"The Girls Next Door" Mel Sherratt

The Girls Next Door (Detective Eden Berrisford, #1)

This is the first Mel Sherratt I have read - I know, I know, where have I been!! Well, it may have been my first but it won't be my last! I really enjoyed this quick, gritty and relevant crime thriller.

The story is about Deanna Barker who is brutally stabbed one evening. Six months later and a series of vicious assaults on local teenagers are carried out, disturbing the community of Stockleigh. It is up to Detective Eden Berrisford to decide if this is revenge for Deanna's death and try to catch the person behind the attacks, a job which becomes even more pressurised when her niece is one of the victims......

The book launches straight in with the upsetting scene of Deanna's death. Sherratt's writing immediately establishing setting, location and characters with a very self assured and confident voice. The scene, although disturbing, is definitely very believable and realistic. She has captured the mood, dialogue and relationships between teenagers with conviction and I was drawn into the novel quickly.

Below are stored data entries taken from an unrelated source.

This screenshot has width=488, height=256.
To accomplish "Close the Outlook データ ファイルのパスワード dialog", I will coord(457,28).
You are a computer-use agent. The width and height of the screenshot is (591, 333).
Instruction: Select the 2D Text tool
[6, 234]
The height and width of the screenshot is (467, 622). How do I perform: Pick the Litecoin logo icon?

The chapters are short and alternate between various different characters. Although this did require a little more concentration at times to keep up with the various different narratives, it also ensured a good pace and I whizzed through the chapters like a high speed police car blue racing towards a crime scene.

I liked the large cast of characters. It gave Sherratt an opportunity to explore the themes and ideas in the story more fully and from various different angles which helped reflect the complexity of the situations. The only chapters that I felt occasionally broke my flow were those with Katie's letters. However, ironically, they were some of my most favourite sections as they were just so painfully sad. Sherratt captures the thoughts of a young, vulnerable girl in such a brutally honest voice it added great tension and poignancy to the plot.

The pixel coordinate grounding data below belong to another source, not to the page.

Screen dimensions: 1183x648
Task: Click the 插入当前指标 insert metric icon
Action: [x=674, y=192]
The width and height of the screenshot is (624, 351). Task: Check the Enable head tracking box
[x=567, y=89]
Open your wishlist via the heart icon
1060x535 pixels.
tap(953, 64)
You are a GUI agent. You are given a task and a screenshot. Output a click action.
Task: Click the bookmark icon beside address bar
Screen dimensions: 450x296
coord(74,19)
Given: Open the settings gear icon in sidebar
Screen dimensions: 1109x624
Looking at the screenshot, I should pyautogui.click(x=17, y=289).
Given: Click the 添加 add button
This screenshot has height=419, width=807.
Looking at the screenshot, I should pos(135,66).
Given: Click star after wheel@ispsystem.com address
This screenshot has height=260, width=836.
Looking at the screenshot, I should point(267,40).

The thing that interested me most was that although this book is clearly plot driven and essentially a great crime thriller about murder and kidnapping, it is also very character driven. There are lots of observations and insights about human nature. Although some of the characters are not always likeable, or behaving in a way that society can accept, Sherratt is exploring the effects of actions and the consequences or repercussions of things. The wide cast of characters helps her to explore the knock on effect of the events and how whole families cope with what has happened to them or around them. I was surprised when the various threads were all tied up before the ending of the book but then, Sherratt isn't just interested in solving the crime. The final pages aren't full of complex twists and revelations but more muddied with emotional reflection as the characters respond to the story's conclusions.

There are many characters with which to sympathise - and they're not always the ones you typically imagine them to be. Sherratt has written a disturbing and thought provoking thriller which tackles real life issues with conviction and authenticity.

This will surely be a hit amongst readers who enjoy a satisfying police procedural crime story.